The most recent structure constructed on the school grounds was the “Usonian,” which was built in 2013. The project used Wright’s textbook textile blocks, which posed a problem for the construction team trying to execute the architect’s 1939 design.

“Nobody builds these. You can’t go to The Home Depot and buy textile blocks,” Florida Southern College docent Paul Waterman told the Herald Tribune. “There is 10,000 linear feet of cypress wood, which is hard to get.”

But the hard work was worth it. Tlachac raved about Wright’s Usonian design in a video produced for Polk County government.

“When the sun shines, it is like little jewels coming into the building,” he said.

Wright adopted the word Usonian to describe his vision for the landscape of the United States.

“Wright’s concept for creating a uniquely American architecture has as a central premise that our buildings should be tied to our unique natural environment and not rooted to European precedent,” Sarasota architect Greg Hall told the Herald Tribune. “This continues to have a great influence on architects.

He built approximately 60 of these Usonian houses that aimed to deliver high-design standards to middle-class families.

According to Waterman, “Wright believed architecture for the middle-class was lacking in the U.S.”

The 1,700-square-foot Usonian at Florida Southern College is located next to the Sharp Family Tourism and Education Center, which is the first stop for those wishing to tour the campus.

Voted “The Most Beautiful Campus in the Nation” by the Princeton Review, visitors can take tours ranging from an hour to two-and-half hours.

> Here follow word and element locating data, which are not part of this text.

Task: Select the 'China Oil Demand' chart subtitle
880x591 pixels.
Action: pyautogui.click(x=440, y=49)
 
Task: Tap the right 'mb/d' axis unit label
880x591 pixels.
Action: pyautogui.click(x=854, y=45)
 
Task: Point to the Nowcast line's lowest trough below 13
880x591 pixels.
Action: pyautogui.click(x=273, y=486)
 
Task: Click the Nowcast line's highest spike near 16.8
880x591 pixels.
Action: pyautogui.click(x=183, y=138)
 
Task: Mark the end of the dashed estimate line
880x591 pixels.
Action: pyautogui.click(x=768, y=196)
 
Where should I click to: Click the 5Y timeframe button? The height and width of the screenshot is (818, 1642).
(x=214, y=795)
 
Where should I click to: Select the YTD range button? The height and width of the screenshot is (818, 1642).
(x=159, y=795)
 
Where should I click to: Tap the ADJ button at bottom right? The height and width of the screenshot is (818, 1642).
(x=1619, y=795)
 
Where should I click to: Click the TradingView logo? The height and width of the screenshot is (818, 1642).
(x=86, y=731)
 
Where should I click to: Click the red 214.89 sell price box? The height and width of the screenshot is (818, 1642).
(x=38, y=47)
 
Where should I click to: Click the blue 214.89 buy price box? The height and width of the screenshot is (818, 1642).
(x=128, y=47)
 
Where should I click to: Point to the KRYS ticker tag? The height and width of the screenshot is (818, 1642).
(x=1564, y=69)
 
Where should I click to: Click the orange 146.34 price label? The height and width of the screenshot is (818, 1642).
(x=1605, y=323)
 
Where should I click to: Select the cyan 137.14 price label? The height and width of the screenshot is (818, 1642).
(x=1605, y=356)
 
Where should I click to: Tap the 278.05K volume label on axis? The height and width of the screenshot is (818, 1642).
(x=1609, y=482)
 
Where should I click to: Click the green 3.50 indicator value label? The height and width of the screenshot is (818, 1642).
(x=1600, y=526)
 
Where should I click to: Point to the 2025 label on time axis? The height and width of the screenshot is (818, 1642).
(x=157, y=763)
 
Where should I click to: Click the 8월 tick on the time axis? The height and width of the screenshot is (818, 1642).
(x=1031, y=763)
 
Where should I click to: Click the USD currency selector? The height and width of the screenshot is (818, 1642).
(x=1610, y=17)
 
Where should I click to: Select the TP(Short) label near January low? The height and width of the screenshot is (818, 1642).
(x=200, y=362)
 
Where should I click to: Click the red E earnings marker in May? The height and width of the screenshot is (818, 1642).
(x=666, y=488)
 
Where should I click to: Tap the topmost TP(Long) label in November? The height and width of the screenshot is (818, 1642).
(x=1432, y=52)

“Like any great piece of architecture, it really needs to be experienced,” architect Jeff Baker, who supervised construction, told The Ledger. “Models and photographs don’t really capture the feel of it. Even for me – I have been watching this house go up all this time, and I was even really shocked when I came in at its beauty.”

In 2012, the Florida Southern College Historic District was designated a National Historic Landmark by the National Park Service.